Assim, se o conselho de Ricœur sobre abandonar o «sonho de uma tradução perfeita» está, presumo, bem justificado no que acabei de dizer, isso não significa, ainda com o mesmo autor, que abandonemos o «desejo de traduzir» (para ele, mais forte do que os constrangimentos e a utilidade da tarefa). Que é também um desejo de «hospitalidade linguística», de trazer o autor até ao leitor e levar este àquele. De os acomodar sem anular totalmente a hostilidade, o confronto irredutível entre o primeiro (que nunca é primordial) ato de criação e o segundo ato de criação (a recriação da tradução), um agon que eleva.
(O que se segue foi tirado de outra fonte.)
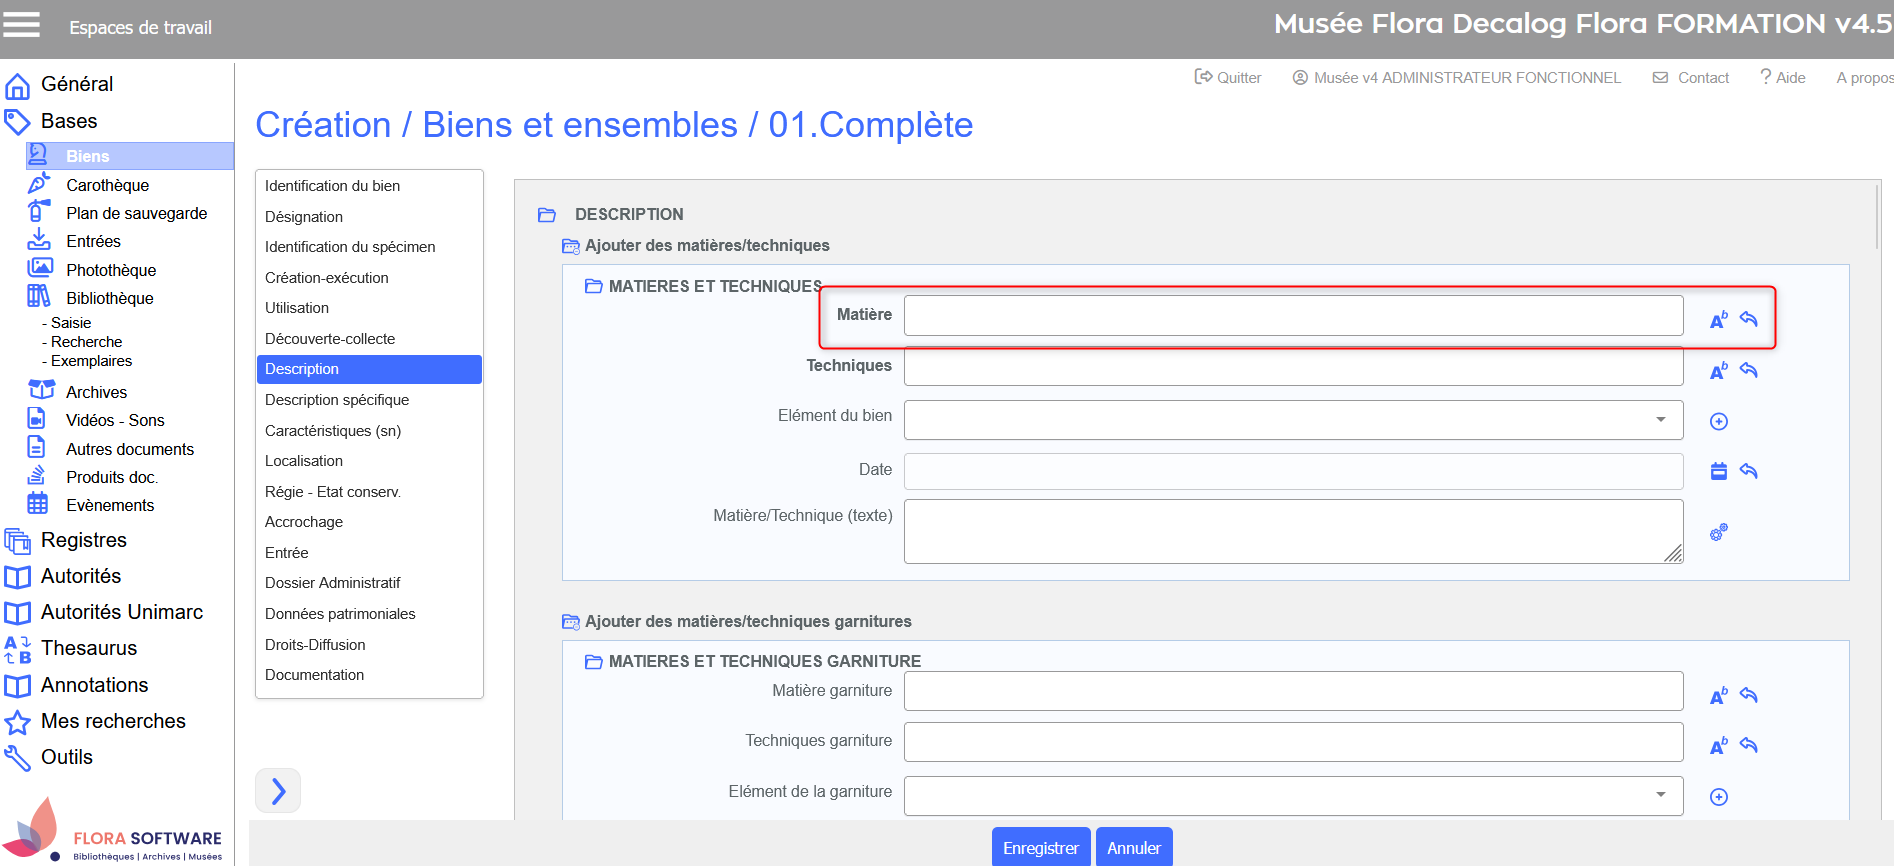This screenshot has height=866, width=1894.
Task: Collapse the MATIERES ET TECHNIQUES section
Action: click(x=594, y=286)
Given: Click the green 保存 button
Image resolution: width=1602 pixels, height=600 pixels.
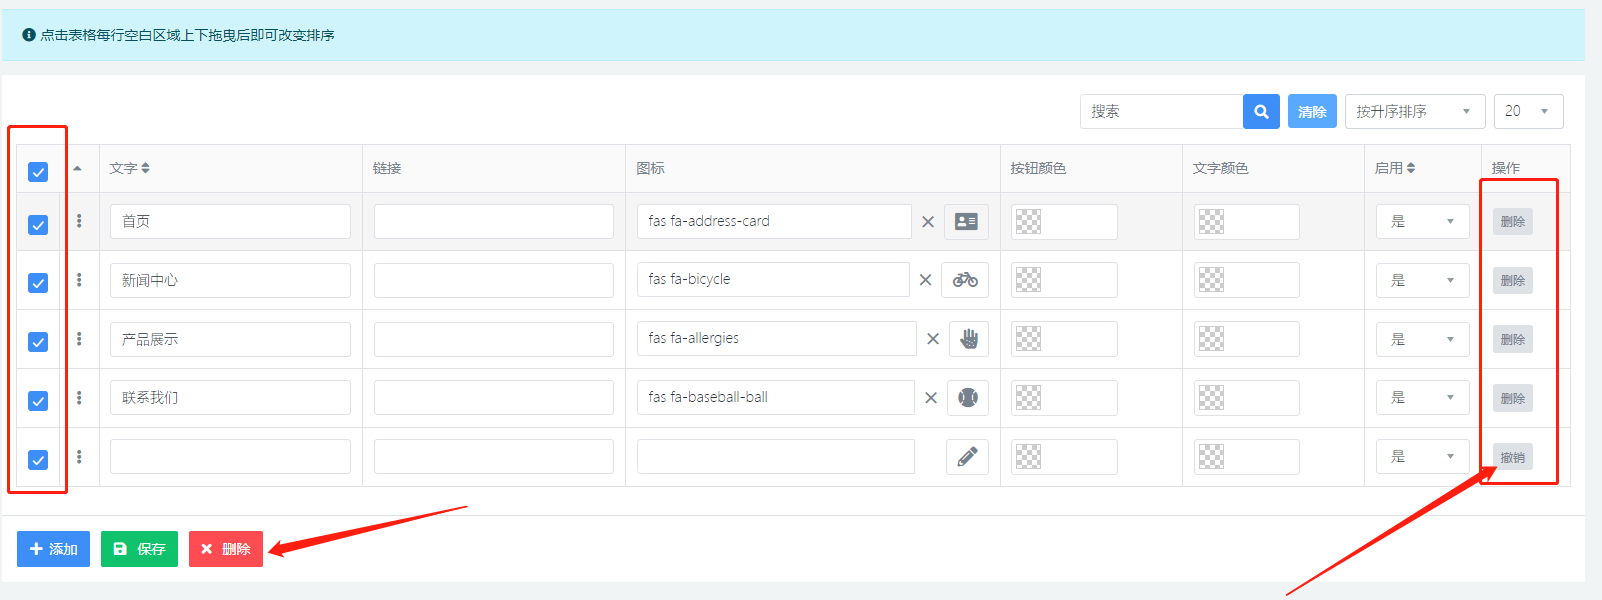Looking at the screenshot, I should [x=139, y=549].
Em suma (gostamos deste dispositivo retórico), talvez seja isto que leva Umberto Eco, em Dire quasi la stessa cosa (Dizer Quase a Mesma Coisa), à ideia de negociação, como se faz, aliás, no uso quotidiano da língua. Ou, regressando a Ricœur, a procurar, numa aparente modéstia, uma «equivalência sem identidade». Que passa, antes de tudo, por um leitor da tradução sentir quase o mesmo entusiasmo do do original. E nisto a musicalidade é muito importante, pelo menos tanto quanto a composição, alógica, alegórica do sentido. É que não há poema (exagero), por mais franciscano que seja, que não queira embriagar-nos, conduzir-nos à porta de uma união mística.  

ECO, Umberto, Dire quasi la stessa cosa. Esperienze di traduzione. Milan: Bompiani, 2003.
STEINER, George, Depois de Babel. Aspectos da Linguagem e Tradução, trad. port. Miguel Serras Pereira. Lisboa: Relógio D’Água, 2002 [1975/92/98].
RICŒUR, Paul, Sur la traduction. Paris : Les Belles Lettres, 2021 [2004].